TASK STATEMENT
Put the lines below into a Markdown table with the columns "Row" and "Line", numbering each row and skipping blank lines. Leave the pictures out of the table.

DATA SUPPLIED
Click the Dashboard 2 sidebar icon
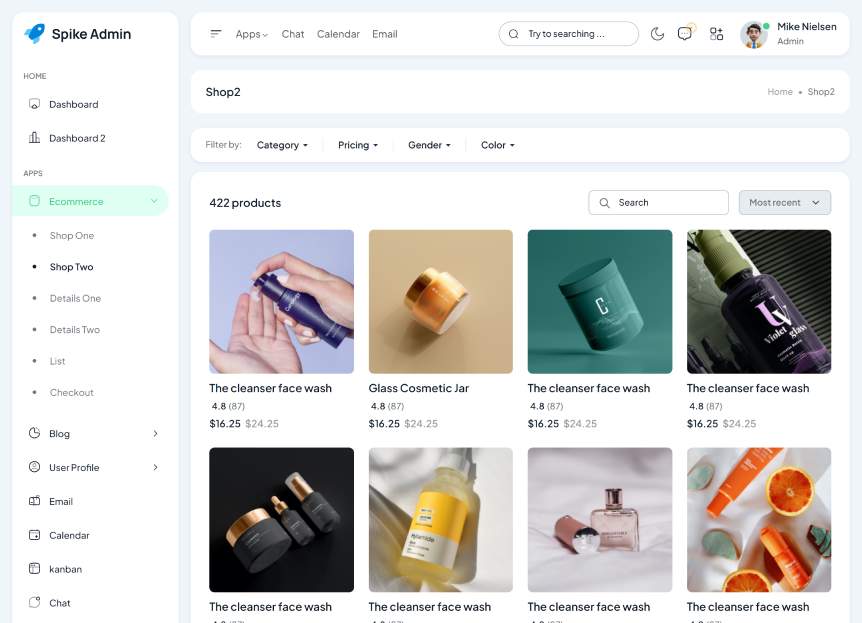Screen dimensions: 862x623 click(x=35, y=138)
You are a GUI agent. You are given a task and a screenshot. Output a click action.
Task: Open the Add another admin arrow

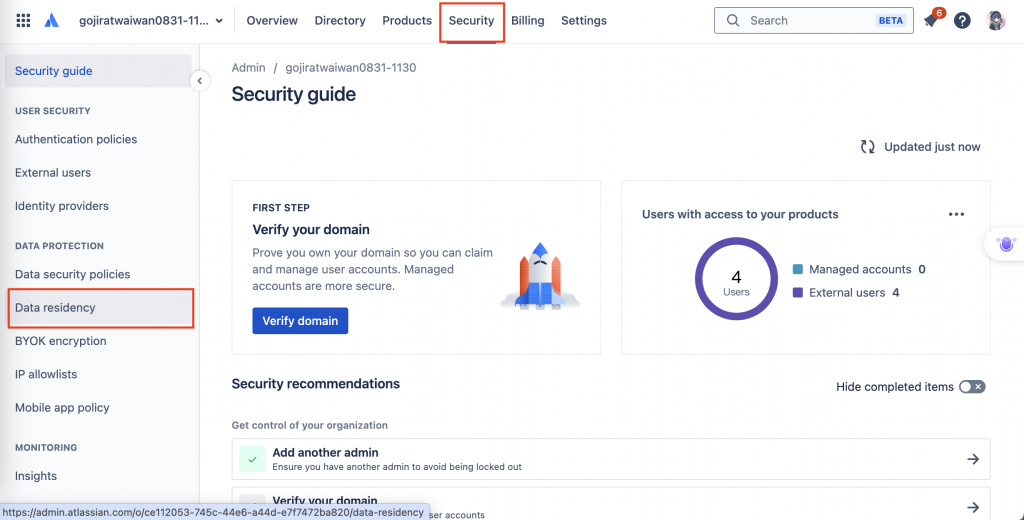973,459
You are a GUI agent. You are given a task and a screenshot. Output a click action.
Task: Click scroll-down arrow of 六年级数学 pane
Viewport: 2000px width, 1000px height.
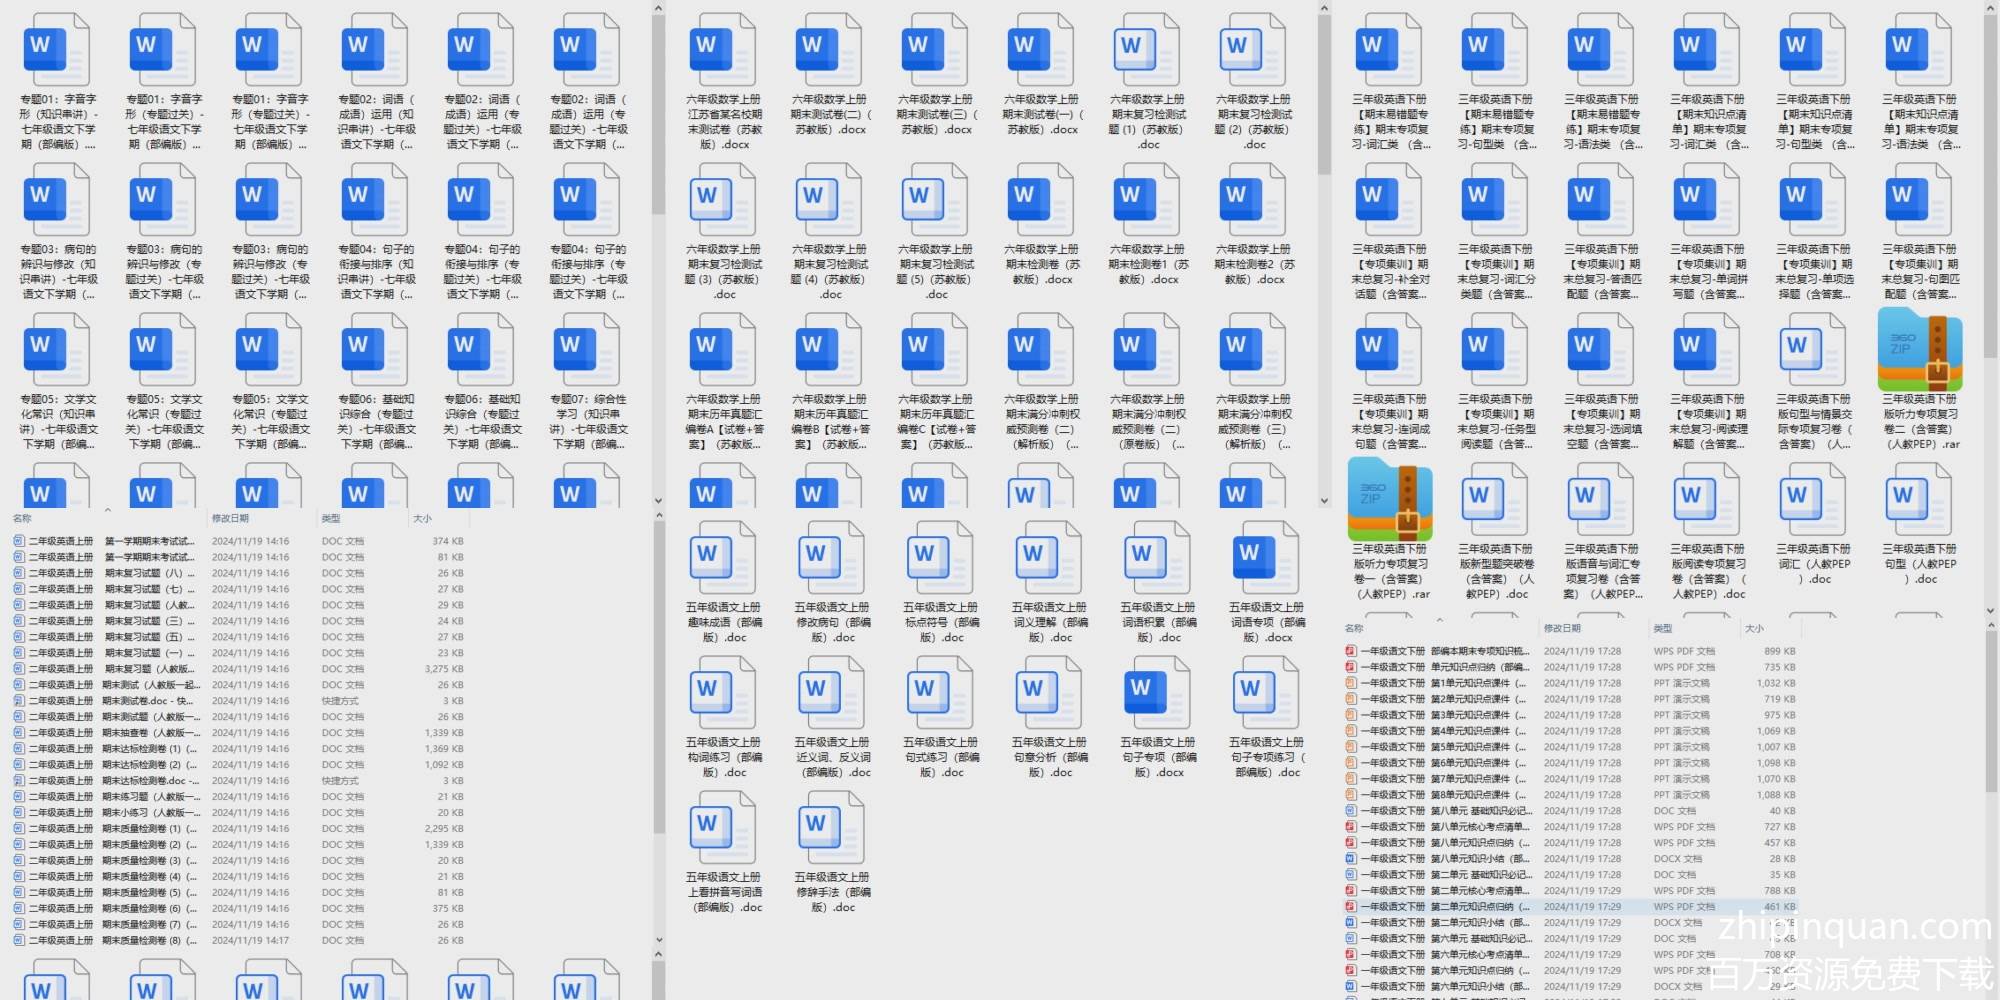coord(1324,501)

RESPONSE TO THE TASK
| Row | Line |
|---|---|
| 1 | Click the Dashboard 2 sidebar icon |
| 2 | Screen dimensions: 862x623 click(x=35, y=138) |
| 3 | You are a GUI agent. You are given a task and a screenshot. Output a click action. |
| 4 | Task: Open the Add another admin arrow |
| 5 | 973,459 |
| 6 | You are a GUI agent. You are given a task and a screenshot. Output a click action. |
| 7 | Task: Click scroll-down arrow of 六年级数学 pane |
| 8 | Viewport: 2000px width, 1000px height. |
| 9 | coord(1324,501) |